__SOURCE EXTRACT__
□ □ □ □

Once again, the Arizona courts have it out for medical marijuana patients. In a curious case of cannabis concentrates, Navajo County Superior Court Judge Dale Nielson has declared extracts illegal.
The basis for his stance concerns the definition of cannabis in Arizona state law. The state's statutes define cannabis as "the resin extracted from" marijuana plants, and pot laws written more than 50 years ago classify cannabis as a narcotic.
The 2010 Arizona Medical Marijuana Act, however, has no definition for cannabis, raising inconsistencies about what patients can buy from dispensaries. It does have language about mixtures and other preparations, but Nielson decided this only applies to the dried flower.
So according to Nielson, most of the state's dispensaries are now narcotics dealers.
I say most because a similar case arose in Maricopa County in 2013 when (you guessed it!) County Attorney Bill Montgomery charged a patient with narcotic possession under state law.
The policy worried the family of a boy who used medical marijuana to treat his epilepsy, and in March 2014, Maricopa County Superior Court Judge Katherine Cooper decided the AMMA "authorizes qualifying patients to use extracts, including CBD oil, prepared from the marijuana plant."

□ □ □ □

__EXERCISE DATA__

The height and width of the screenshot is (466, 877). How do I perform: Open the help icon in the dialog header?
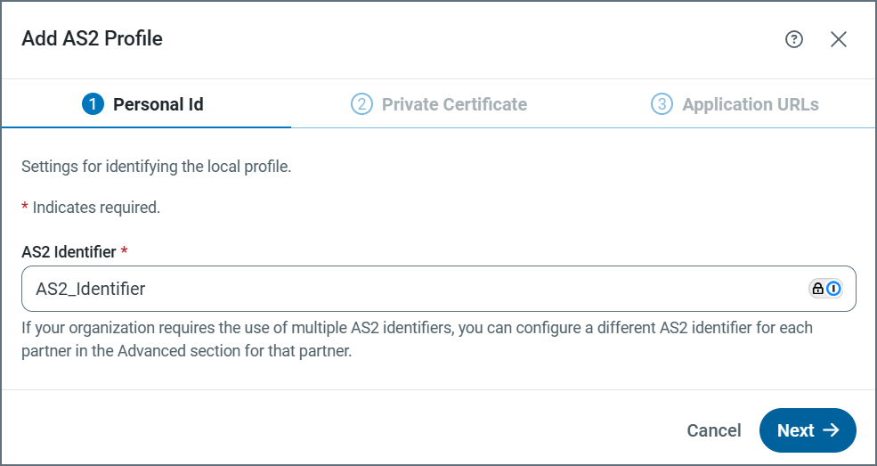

□ □ □ □

__EXERCISE DESCRIPTION__
From the Arizona cannabis extracts article, rewrite the stretch from "The basis for" through "the dried flower.", swapping "dried flower" for "raw plant material".

__OUTPUT FOR THIS TASK__
The basis for his stance concerns the definition of cannabis in Arizona state law. The state's statutes define cannabis as "the resin extracted from" marijuana plants, and pot laws written more than 50 years ago classify cannabis as a narcotic.
The 2010 Arizona Medical Marijuana Act, however, has no definition for cannabis, raising inconsistencies about what patients can buy from dispensaries. It does have language about mixtures and other preparations, but Nielson decided this only applies to the raw plant material.